Da wir mit anderen Menschen zusammenleben, spielt deren Unvollkommenheit in unser Leben hinein. Oft recht heftig, so dass wir uns entscheiden müssen, ob wir sie lieben oder hassen wollen. Hass führt zu Mord und Todschlag. Nur Liebe macht Unvollkommenheit erträglich. Würden Mütter ihre Kinder nicht lieben, gäbe es schon längst keine Menschen mehr.
Wenn Menschen in ihrem Zusammenleben sich untereinander genauso gut leiden können wie jeder sich selbst, wenn alle sowohl für sich selbst wie auch als Gruppe ganz selbstverständlich selbstverbessernd leben, dann kann das zu viel Glück und Freude führen. Kann – muss nicht; denn immer besteht die Gefahr der Anmaßung, der Überheblichkeit und der Selbstüberschätzung, für den Einzelnen genauso wie für die Gruppe.
Der Gefahr der Selbstgefälligkeit und des Größenwahns entgeht, wer sich seiner Unvollkommenheit trotz aller Selbstverbesserung bewusst bleibt. Der Tagebuch-Dialog hilft, eine wirklichkeitsnahe Lebenseinstellung zu entwickeln. Einerseits erkennt man immer wieder und immer genauer seine Unvollkommenheit, andererseits wächst die Sehnsucht nach Vollkommenheit.

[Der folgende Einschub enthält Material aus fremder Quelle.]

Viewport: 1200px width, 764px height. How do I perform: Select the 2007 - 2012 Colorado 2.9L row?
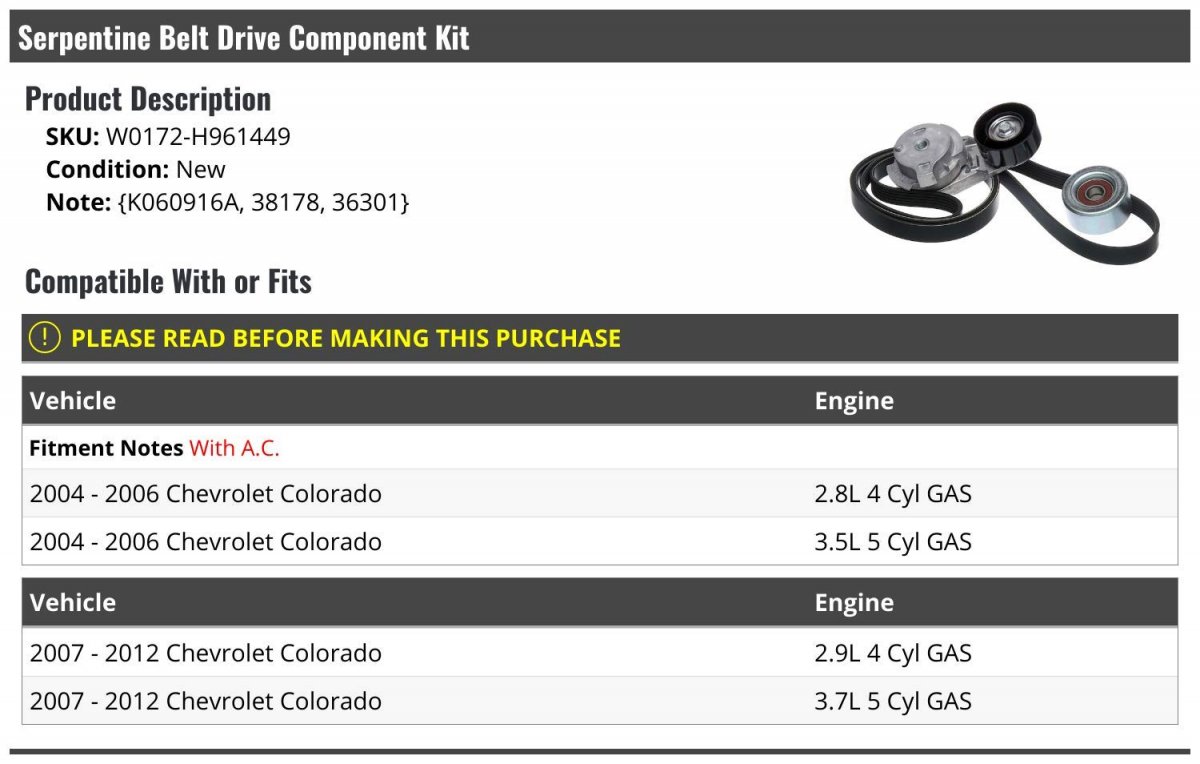(600, 653)
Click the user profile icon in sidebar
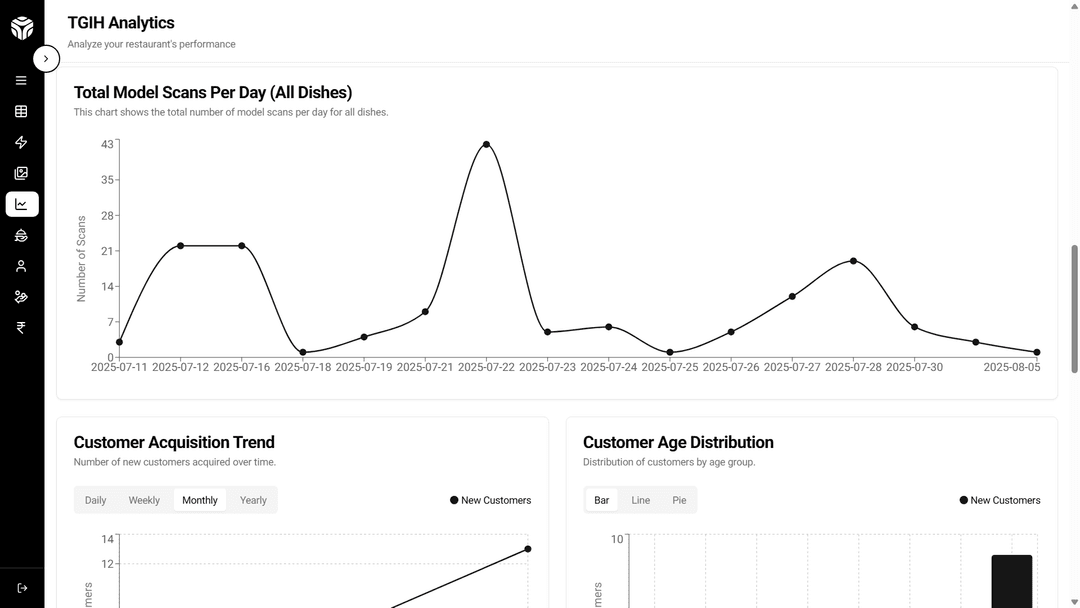This screenshot has width=1080, height=608. (x=21, y=266)
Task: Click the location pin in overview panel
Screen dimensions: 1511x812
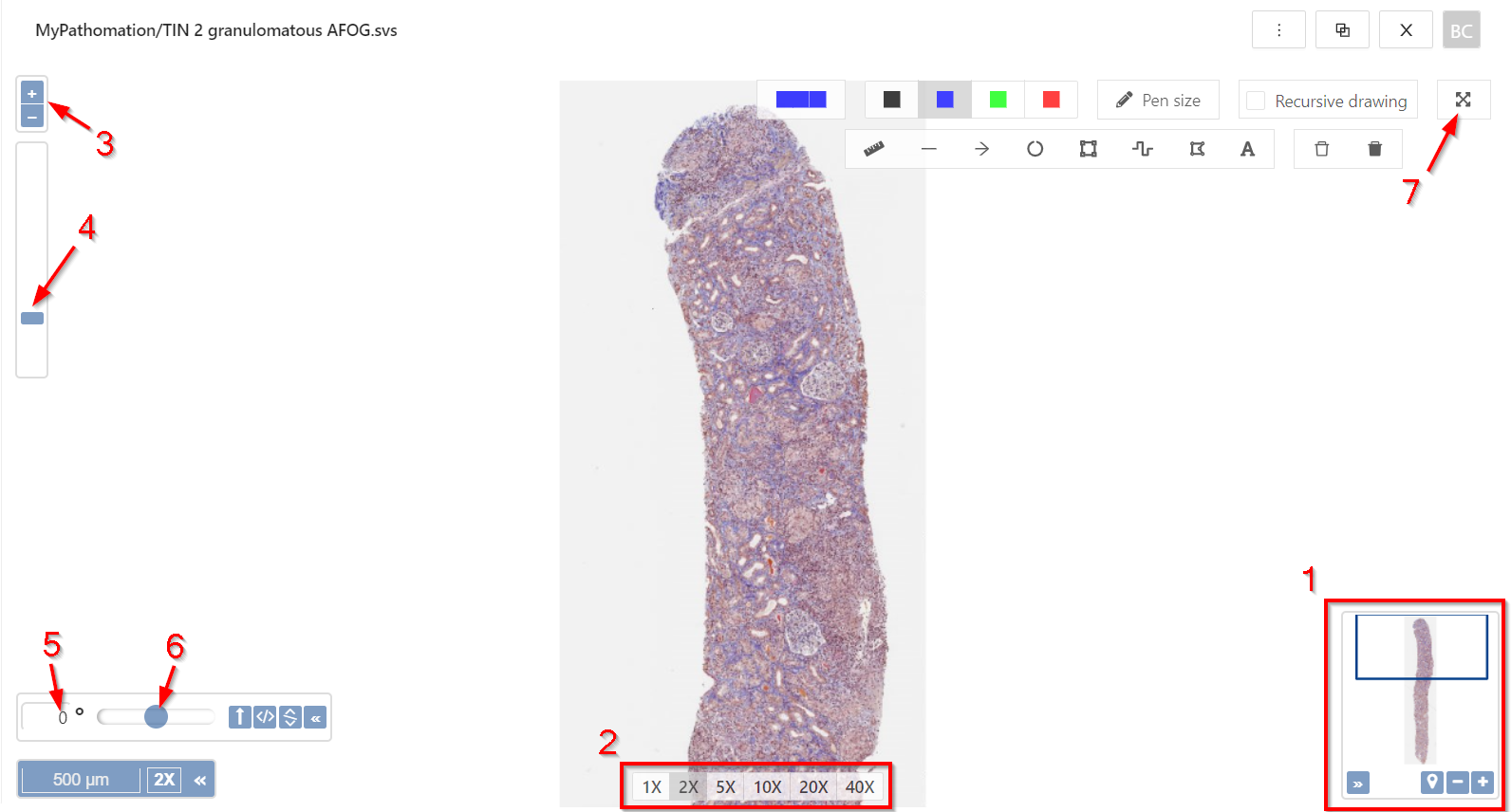Action: point(1431,783)
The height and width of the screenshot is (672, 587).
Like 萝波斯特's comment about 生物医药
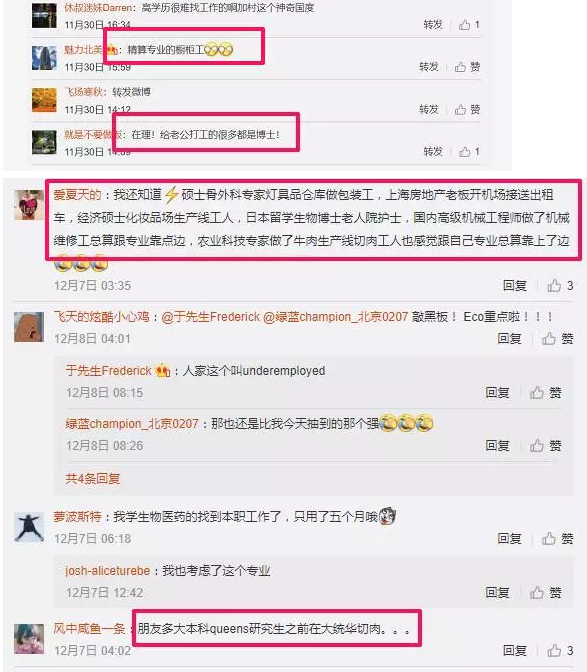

Alles wissen, alles können, absolut frei sein, total gerecht, gänzlich friedlich, ewig treu, grenzenlos wahrhaft – wir können uns das alles vorstellen und wünschen. Doch das Menschen mögliche Maß an innerer Freiheit und innerem Frieden gewinnt nur, wer mit der Bescheidenheit dessen lebt, der aufgrund seiner täglichen Erfahrung mit sich selbst weiß, dass er sich dem Absoluten – das heißt: Gott – nur andeutungsweise nähern kann.